Deusdedit se hallaba en el lecho. Enseguida se dio cuenta de que nadie, fuera del arzobispo, había tocado la ropa de cama. Sus brazos se encontraban cruzados en una postura que no mostraba signo alguno de violencia, y sus ojos estaban cerrados, como si estuviese sumido en un placentero sueño. Su piel mostraba una textura semejante al pergamino y un tono amarillento. Entonces recordó que el arzobispo no tenía buen aspecto las veces que había tenido oportunidad de verlo en el sacrarium.

Hizo ademán de entrar en la habitación, pero una mano se lo impidió asiéndola con fuerza del hombro. Sobresaltada, dejó escapar una exclamación antes de volverse. Entonces se encontró con el rostro querúbico de Wighard, el secretario de Deusdedit, que le advirtió con voz sibilante:

– No entréis, hermana. Hacedlo por vuestra vida.

Fidelma lo miró desconcertada.

– ¿Qué queréis decir?

– Deusdedit ha muerto a causa de la peste amarilla.

La hermana se quedó con la boca abierta.

– ¿De la peste amarilla? ¿Cómo lo sabéis?

Wighard aspiró por la nariz y, adelantándose, cerró la puerta.

– Hace unos días que empecé a sospechar que el arzobispo había contraído la enfermedad; sus ojos amarillentos y la textura de su piel así parecían indicarlo. Se quejaba con excesiva frecuencia de que se sentía débil, le faltaba el apetito y sufría de estreñimiento. Ya he visto demasiadas víctimas este año como para no reconocer los síntomas.

Fidelma sintió un escalofrío según empezaba a darse cuenta de las consecuencias de lo que le estaba diciendo el secretario.

– ¿Cuánto hace que lo sabéis? -exigió al lúgubre religioso.

El secretario del arzobispo esbozó una mueca afligida.

– Algunos días, como ya os he dicho. Creo que me di cuenta durante el viaje.

– ¿Y aun así permitisteis que acudiera a la abadía y conviviera con los monjes -inquirió llena de indignación- sin considerar el riesgo de que contagiase a alguien? ¿No habría estado mejor en un lugar donde pudiese recibir los cuidados necesarios y seguir un tratamiento apropiado?
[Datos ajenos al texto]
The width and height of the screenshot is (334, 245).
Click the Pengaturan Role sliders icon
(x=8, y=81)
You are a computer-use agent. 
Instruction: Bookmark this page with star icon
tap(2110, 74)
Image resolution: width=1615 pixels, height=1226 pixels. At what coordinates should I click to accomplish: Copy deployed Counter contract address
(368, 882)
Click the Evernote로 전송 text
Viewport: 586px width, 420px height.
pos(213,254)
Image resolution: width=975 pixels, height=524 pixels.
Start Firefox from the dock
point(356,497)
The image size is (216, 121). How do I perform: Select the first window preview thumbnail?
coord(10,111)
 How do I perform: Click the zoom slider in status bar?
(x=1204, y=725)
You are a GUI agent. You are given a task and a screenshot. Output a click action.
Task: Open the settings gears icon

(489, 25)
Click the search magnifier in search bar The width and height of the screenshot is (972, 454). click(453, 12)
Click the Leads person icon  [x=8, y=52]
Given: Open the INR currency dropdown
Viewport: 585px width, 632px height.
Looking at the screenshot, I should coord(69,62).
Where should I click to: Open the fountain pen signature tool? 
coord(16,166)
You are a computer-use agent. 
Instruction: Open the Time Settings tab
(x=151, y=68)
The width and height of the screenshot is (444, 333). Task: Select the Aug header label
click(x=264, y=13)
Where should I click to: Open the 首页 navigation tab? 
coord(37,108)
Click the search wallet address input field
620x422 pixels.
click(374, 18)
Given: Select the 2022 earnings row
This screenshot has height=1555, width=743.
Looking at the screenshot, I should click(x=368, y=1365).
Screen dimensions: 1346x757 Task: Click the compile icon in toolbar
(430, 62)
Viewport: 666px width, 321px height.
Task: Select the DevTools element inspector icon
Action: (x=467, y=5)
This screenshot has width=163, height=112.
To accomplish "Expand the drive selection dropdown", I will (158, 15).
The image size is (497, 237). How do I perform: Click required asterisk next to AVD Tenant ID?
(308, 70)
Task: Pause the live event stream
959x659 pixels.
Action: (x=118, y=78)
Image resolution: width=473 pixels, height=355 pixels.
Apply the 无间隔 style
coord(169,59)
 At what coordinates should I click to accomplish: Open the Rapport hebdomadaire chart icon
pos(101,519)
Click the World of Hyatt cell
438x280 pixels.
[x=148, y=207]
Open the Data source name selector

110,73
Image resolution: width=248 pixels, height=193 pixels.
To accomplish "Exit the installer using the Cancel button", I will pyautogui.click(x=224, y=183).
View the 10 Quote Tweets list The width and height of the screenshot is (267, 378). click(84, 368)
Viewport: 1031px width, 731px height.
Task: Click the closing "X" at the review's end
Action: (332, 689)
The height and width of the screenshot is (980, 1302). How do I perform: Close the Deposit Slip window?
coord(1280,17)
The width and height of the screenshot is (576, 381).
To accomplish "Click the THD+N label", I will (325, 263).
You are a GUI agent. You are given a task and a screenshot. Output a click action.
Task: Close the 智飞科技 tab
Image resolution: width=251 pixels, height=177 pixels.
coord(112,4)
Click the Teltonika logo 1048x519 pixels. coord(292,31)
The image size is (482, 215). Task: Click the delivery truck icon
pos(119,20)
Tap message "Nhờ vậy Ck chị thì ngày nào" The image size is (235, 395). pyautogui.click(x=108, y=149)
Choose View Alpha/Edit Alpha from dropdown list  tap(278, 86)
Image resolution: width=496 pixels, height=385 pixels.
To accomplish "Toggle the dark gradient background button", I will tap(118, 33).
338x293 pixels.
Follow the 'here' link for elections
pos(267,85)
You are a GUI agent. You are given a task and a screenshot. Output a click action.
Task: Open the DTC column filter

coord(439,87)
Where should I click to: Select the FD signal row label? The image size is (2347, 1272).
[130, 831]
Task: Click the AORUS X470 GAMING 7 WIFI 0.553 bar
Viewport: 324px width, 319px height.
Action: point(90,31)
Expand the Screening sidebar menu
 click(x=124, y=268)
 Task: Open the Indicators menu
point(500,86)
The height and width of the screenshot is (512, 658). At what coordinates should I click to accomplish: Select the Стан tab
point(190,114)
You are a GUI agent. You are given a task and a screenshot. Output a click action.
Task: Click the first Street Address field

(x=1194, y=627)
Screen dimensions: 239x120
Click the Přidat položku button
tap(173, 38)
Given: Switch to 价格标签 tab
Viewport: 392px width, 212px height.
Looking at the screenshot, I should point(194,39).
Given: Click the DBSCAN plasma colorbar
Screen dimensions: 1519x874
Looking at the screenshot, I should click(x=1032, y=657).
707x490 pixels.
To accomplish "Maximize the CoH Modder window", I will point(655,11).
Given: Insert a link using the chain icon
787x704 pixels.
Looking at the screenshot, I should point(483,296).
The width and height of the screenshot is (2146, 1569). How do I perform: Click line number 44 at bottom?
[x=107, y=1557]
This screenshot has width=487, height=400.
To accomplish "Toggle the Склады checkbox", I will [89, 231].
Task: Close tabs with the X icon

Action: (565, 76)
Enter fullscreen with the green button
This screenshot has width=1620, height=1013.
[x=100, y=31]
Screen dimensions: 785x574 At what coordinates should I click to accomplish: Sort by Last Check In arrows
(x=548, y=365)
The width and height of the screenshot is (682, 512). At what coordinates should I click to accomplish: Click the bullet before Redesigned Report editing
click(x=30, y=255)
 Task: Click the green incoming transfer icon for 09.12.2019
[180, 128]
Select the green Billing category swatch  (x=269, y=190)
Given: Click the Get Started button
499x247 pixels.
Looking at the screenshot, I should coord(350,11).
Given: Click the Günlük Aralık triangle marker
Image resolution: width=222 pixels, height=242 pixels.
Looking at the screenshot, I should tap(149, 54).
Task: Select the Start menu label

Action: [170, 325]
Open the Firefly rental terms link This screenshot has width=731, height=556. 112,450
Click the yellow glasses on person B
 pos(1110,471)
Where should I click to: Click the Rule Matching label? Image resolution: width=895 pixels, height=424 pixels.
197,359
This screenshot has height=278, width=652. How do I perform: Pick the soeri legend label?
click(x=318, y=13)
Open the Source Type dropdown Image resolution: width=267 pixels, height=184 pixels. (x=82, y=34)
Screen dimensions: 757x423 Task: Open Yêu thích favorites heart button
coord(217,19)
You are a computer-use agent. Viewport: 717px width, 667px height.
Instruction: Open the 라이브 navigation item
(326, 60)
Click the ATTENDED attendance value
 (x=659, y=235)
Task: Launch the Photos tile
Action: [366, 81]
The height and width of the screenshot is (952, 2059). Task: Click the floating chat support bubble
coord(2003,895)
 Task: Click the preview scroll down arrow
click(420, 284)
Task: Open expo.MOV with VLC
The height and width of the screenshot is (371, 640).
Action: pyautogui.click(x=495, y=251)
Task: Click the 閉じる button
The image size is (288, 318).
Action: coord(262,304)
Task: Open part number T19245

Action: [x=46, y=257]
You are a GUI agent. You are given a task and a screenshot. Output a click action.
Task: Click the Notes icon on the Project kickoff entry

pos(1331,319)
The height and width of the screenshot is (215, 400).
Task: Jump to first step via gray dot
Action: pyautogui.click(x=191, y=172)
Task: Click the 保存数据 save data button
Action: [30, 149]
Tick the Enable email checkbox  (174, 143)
– Era de vital importancia que Deusdedit, como heredero del bendito Agustín de Roma, que vino a llevar a nuestro pueblo al redil romano, asistiese al sínodo -repuso Wighard con terquedad.

– ¿No os pareció un precio elevado? -espetó la hermana.

– El sínodo es más importante que el estado de salud de un hombre.

En ese momento llegó la abadesa Hilda.

– ¿Otro muerto? -preguntó a modo de saludo, mientras sus ojos iban errabundos de Fidelma a Wighard-. ¿Qué terrible noticia acaba de darme sor Athelswith?

– Sí, otro muerto; pero esta vez no se trata de un crimen -respondió Fidelma-. Al parecer, Deusdedit había contraído la peste amarilla.